Miriam is a friend and a single mother, presently on maternity leave from her job as a mid-level manager in information technology.

She now faces a heartbreaking situation. Her two-months-old son, Jamie, born six weeks prematurely, has respiratory and developmental difficulties that require her constant attention.

What is she to do at the end of her maternity leave time? To employ a properly qualified nurse to look after Jamie while she’s at work would cost a lot more than she can afford.

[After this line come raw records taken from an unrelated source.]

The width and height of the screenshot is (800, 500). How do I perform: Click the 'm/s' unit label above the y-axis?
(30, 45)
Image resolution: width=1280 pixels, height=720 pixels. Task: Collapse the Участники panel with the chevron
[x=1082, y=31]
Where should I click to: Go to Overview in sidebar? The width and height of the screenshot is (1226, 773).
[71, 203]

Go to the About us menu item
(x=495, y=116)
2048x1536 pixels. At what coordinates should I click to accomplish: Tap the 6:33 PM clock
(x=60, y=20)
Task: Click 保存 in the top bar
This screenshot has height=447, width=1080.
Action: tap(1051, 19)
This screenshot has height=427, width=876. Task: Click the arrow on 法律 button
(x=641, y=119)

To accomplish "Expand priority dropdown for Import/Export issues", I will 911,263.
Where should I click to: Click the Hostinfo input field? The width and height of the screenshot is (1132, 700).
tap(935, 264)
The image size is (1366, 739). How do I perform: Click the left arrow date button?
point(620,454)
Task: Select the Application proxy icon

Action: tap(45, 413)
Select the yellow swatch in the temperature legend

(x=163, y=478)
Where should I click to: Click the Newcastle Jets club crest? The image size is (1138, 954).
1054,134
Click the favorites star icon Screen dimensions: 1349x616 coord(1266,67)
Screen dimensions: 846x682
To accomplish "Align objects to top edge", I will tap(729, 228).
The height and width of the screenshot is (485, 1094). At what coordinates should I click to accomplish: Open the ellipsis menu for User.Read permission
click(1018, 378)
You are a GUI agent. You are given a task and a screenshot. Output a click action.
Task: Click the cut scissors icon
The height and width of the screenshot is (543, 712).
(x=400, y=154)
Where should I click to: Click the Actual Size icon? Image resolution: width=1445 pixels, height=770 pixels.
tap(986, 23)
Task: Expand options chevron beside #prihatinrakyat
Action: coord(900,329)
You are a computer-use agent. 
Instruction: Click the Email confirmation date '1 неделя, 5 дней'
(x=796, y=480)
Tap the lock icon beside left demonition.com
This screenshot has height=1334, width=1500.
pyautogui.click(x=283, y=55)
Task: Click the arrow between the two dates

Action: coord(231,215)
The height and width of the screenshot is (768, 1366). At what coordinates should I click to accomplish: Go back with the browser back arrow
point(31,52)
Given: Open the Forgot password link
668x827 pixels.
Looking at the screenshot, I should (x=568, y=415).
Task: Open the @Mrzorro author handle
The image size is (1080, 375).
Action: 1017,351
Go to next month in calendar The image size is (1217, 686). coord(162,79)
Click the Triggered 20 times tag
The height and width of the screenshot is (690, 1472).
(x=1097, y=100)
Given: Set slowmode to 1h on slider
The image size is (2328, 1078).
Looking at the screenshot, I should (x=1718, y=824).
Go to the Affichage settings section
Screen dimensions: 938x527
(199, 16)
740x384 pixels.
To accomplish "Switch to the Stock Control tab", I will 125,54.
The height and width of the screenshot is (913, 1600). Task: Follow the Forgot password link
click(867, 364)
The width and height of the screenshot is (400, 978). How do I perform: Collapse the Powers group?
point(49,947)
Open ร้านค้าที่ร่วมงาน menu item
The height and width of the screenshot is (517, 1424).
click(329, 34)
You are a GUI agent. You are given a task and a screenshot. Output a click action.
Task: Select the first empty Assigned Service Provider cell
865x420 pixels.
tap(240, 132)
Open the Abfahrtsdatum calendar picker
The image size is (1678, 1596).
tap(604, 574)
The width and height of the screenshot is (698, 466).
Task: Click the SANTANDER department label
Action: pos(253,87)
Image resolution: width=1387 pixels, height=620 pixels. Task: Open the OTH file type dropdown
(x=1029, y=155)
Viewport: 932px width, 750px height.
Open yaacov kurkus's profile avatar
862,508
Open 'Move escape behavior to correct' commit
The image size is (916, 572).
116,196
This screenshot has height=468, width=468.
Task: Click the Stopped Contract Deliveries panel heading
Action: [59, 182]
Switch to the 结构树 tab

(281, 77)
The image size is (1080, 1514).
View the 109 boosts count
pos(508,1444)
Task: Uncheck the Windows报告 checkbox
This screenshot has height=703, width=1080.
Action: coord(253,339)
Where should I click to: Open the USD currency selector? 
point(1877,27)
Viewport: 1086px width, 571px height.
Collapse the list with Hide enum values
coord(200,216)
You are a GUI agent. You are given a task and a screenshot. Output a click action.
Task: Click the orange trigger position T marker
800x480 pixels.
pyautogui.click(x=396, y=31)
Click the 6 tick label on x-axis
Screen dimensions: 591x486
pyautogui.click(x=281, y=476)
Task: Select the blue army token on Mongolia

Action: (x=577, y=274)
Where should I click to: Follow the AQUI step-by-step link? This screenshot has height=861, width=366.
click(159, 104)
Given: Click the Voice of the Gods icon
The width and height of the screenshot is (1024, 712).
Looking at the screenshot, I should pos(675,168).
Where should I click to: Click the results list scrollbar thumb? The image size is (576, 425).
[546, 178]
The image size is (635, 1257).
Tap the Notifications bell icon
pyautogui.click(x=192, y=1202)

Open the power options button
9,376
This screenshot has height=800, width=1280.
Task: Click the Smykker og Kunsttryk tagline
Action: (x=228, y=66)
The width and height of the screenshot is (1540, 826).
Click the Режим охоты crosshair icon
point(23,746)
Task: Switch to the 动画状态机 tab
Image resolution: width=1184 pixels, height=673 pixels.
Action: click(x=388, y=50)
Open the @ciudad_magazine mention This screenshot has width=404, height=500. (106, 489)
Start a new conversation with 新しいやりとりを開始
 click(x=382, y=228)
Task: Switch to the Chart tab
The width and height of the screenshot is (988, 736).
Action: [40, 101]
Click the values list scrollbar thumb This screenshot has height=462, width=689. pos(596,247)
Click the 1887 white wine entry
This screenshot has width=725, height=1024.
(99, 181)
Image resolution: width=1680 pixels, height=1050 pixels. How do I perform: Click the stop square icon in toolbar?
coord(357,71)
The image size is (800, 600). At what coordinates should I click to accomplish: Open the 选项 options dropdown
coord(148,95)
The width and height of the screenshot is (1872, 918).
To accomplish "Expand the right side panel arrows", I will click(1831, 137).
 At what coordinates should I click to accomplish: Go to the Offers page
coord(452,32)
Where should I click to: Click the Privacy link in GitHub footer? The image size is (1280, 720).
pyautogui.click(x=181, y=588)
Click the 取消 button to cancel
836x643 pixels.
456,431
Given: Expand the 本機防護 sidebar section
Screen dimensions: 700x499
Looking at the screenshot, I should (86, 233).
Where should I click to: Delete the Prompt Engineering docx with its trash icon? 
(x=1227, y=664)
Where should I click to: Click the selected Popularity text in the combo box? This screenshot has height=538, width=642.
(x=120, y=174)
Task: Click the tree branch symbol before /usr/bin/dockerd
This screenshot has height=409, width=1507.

Must she abandon her career and become a welfare mum?

A couple of weeks ago, there was a glimmer of hope for Miriam and other mothers trapped in similar situations.

Baby breast-fed during Cabinet deliberations

It came in no less a place than the Federal Government’s Cabinet Room, not through a proposal for legislation but because a Cabinet Minister brought her baby son with her into the meeting and actually breast-fed him during the Cabinet’s deliberations.

And before that, in June, a Greens Senator, Larissa Waters, made headlines when she breastfed her baby while the Senate was in session and in fact moved a motion while she was doing so.

Maybe these two occurrences bespeak a change in attitude that might spread to the wider workplace environment. And it is attitudes that need most to be changed, not matters of practicality, as Revenue and Financial Services Minister Kelly O'Dwyer demonstrated.

She fetched baby Edward’s cot into her office and installed it alongside her desk and used headphones so she could work the telephones while breast-feeding or holding him in her arms.

CEO will tell his executives it can be done

This was the scene that greeted the CEO of one of the major banks when he turned up at Ms O’Dwyer’s office for a meeting. “He was surprised, but not in a bad way,” she told Fairfax Media.

In fact, the CEO agreed to having photographs taken and said he’d use them to demonstrate to his own executives that it could be done.

“I’ve always been pretty efficient with my time,” said Ms O’Dwyer, who was also Acting Treasurer at the time.

Edward set a precedent for his presence at Cabinet meetings as a newborn, attending by teleconference from Melbourne. Then, at the ripe old age of three months, he made his ‘live’ debut in the Cabinet Room in Canberra and received a cuddle from the Prime Minister, Malcolm Turnbull.

Ms O’Dwyer has an advantage few other women enjoy. Her husband has been able to take extended leave to take care of Edward and his older sister, Olivia, who is two.

Miriam and others like her don’t have that way out of the work-care dilemma.

Ms O’Dwyer used the publicity surrounding Edward’s Cabinet meeting attendance to emphasise the need for the Liberal Party to pre-select women for ‘winnable’ seats.

She said it was ‘vitally important’ that women had role models in parliament: “Particularly women of different backgrounds and different experiences. I think that people need to see there is a career for them, and they can continue to be a mother or choose to be a mother.”

Surely the same principles should apply in all the work environment generally, not just in politics.